Özellikle 15 Temmuz hain kalkışmanın ardından yaşadıklarımız iktidarın ruh muvazenesini iyiden iyi bozmuştur!
Maalesef ülkemiz bugün bir kutuplaşmanın yaşam alanı olmuştur...
Bunun baş müsebbibi bugün ki iktidardır. Hangi düşünceden olursa olsun, insanımız, fark etmeden zulüm ve işkencenin ruhsal travmalarını yaşamaktadır!
Bugün ki Türkiye’de; muhataplarından demokratik tavır bekleyen ama kendileri hiçbir kimseye karşı demokratça davranmayan sözde demokrat bir iktidarla karşı karşıyayız!
12 Eylül askeri ihtilalinin kudretli lideri geliyor aklıma bunları yazarken!
Gücünü askerden alan o gün ki lider gün geldi bu gücünü pekiştirmek için milletten de o yetkiyi pekâlâ almasını bildi!
“Dediğim dedik, astığım astık” düşüncesi için de yıllarca ülkeyi idare eden o günün muktedirleri de her yaptıklarında kendilerini haklı görüyor ve topluma yukardan aşağıya çekidüzen vermeye çalışıyordu… Gün geldi devran döndü bu muktedirler görüntüde de olsa yargılandı bu ülkede!
Şimdi başka bir muktedir güç ülkede her dediğini hayata geçirebiliyor!
Yargı, siyaset, ekonomi, sanat, spor, kısaca aklınıza gelebilecek her alanda gücü eline geçiren bugün ki muktedir, kendine biat etmeyen birkaç siyasi parti ve sivil toplum örgütüne çekidüzen vermek için elinden geleni yapmaktadır!
Biliyorsunuz, anayasayı değiştirdik. Partili cumhurbaşkanı sistemine yeniden merhaba dedik!
İçinden çıktığı partinin yetkilerini kanunen kullanamamaktan dolayı sorun yaşıyordu gücü elinde bulunduran. Şimdi, “evet” buyur parti de yeniden senin dendiği anda hemen partinin başına geçerek bu özlemini de gidermiş oldu yeniden!

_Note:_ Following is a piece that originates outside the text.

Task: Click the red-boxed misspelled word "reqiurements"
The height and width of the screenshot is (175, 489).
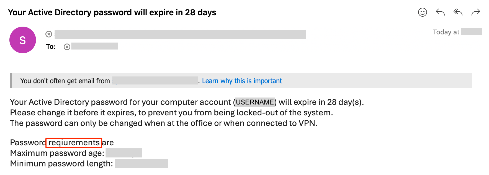Action: tap(74, 143)
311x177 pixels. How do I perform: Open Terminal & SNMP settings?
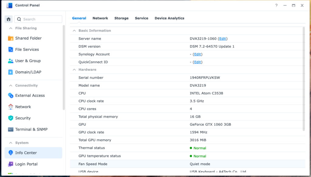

İç ve diş siyasetimizin bir türlü rayına oturamadığı bir dönemden geçiyoruz. Geçiyoruz değil, yıllardır bunların bedelini millet olarak ödüyoruz da!
Sürekli raylar üzerinde makas değiştirilen bir politikanın bizi getirdiği nokta maalesef burası. Ve bütün bu olup bitenlerde yine tek bir kişinin iki dudağı arasından çıkacak sözler üzerinden hayat buluyor… Yeri gelmişken söyleyeyim; “tek bir kişi” söylemini kullanırken aslında tüm kabahati o “tek kişi” üzerine attığımı düşünmeyin sakın. Çünkü çevre kendisini o tek kişi üzerinden ifade ediyor, anlamlandırıyor ve siyaset ettiğini sanıyor!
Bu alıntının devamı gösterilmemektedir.